He found the largest book in the room, a leather-bound tome almost as large as his chest, and brought it up, over, and down, into a vending machine. The machine crumpled under the impact; a siren honked, and it spat out a pile of goodies.

“Do you ever get that feeling,” he asked, “like, how did my life get to this point?”

“Actually, I mostly just go with the flow. A good tourist always leads an interesting life.”

He brought an armful of food over. “How are you doing?”

“Whoever designed this place is an idiot,” she said. She swigged a bottle of blue liquid, then set it down and began panning around the map. “If you hadn’t already figured that one out. Rather than put all the vaults in a row, numbers one, two and four are all in a corridor not too far from here, and number three is just a little past that, adjoining what I might be mistranslating as the Folding Room, but number five is in the opposite direction from here. If the lonely historian is trying to hide, number five would be the logical place to look, but if she isn’t, it’d be smarter to check the four first.”

“If she’s hiding, she can lock herself inside, and we’ll have a dog of a time getting to her either way.
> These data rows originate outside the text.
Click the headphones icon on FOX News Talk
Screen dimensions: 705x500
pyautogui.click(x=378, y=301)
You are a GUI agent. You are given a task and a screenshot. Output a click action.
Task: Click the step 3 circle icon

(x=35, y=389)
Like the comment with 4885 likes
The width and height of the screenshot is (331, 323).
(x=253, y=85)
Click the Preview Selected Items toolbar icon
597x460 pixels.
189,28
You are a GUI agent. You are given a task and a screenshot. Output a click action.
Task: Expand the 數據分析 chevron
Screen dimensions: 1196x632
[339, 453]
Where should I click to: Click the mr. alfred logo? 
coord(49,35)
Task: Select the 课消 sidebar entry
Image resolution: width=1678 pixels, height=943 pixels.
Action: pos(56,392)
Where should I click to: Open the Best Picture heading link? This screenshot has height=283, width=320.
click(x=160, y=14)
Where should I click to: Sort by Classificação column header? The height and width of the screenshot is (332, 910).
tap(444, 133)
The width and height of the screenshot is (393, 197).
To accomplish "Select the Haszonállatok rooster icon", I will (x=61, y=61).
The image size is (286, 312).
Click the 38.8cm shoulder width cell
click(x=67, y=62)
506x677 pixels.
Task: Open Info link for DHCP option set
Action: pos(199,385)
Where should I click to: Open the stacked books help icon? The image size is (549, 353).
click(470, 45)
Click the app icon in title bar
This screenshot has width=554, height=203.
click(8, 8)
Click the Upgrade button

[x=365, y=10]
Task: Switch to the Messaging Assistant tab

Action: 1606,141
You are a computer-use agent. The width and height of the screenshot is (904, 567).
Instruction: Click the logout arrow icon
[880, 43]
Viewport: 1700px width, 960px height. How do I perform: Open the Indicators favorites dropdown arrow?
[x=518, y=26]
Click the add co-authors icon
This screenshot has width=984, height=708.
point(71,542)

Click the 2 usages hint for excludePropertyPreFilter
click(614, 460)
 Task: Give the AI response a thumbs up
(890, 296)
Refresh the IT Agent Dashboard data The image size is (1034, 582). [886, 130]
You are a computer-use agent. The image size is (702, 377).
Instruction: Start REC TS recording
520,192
Let’s fetch my sister and go for the four.”

“I agree,” she nodded. “Let me see. This says there’s a printer available, but it’s eight rooms away and on the other side of what I’m pretty sure was the bottomless pit room, so I think I’d better just sketch this.” She searched the floor for a pen, went through several that were empty before settling on a red one, and transcribed part of the map to the inside cover of a thin paperback. “Shall we eat as we go?”

The burgers turned out to actually be some sort of oat-like cakes that tasted of honey and nuts. Roger assumed they had to be healthy, and Jill didn’t have the heart to translate the wrappers, which mentioned that they had 18 percent saturated fat. He insisted on finding a rubbish bin for the wrapping before they left.

“Stop laughing at me,” he said. “I know there’s nobody to care, but I always feel guilty if I leave litter lying around.”

“I normally do the same thing,” she admitted. They found a bin half-buried under the sea of books, left the room, crossed the antechamber with the cat, and then skidded to a stop. There was a group of people waiting for them, pointing guns at them.

There were eight of them. Six wore black full-body ballistic armour and carried military-grade assault rifles and other weaponry, split into two fire teams of three. The other two were a man and a woman standing side by side. The man wore a yellow-grey tunic and had a beret on his head and a revolver on his hip, which would have made him look like a colonel, but he was young, toned, and muscular, which made him look like a high school track star. The woman was the only one who didn’t look military: she wore a flattering red-and-black velvet dress cut low and tight to show off her curves, aesthetic rather than functional. Between that and her long blonde-brown hair tied in elaborate braids, she looked like she’d dressed up for a formal party rather than an expedition.

“Hi,” she said.

“Hey, how’s it going,” Roger replied, nervously eyeing the two gun muzzles pointed at him (two were trained on Jill, while the last two tracked around the room).

“Pretty good, pretty good,” she said with a catlike smile, clearly enjoying his discomfort. “And yourself?”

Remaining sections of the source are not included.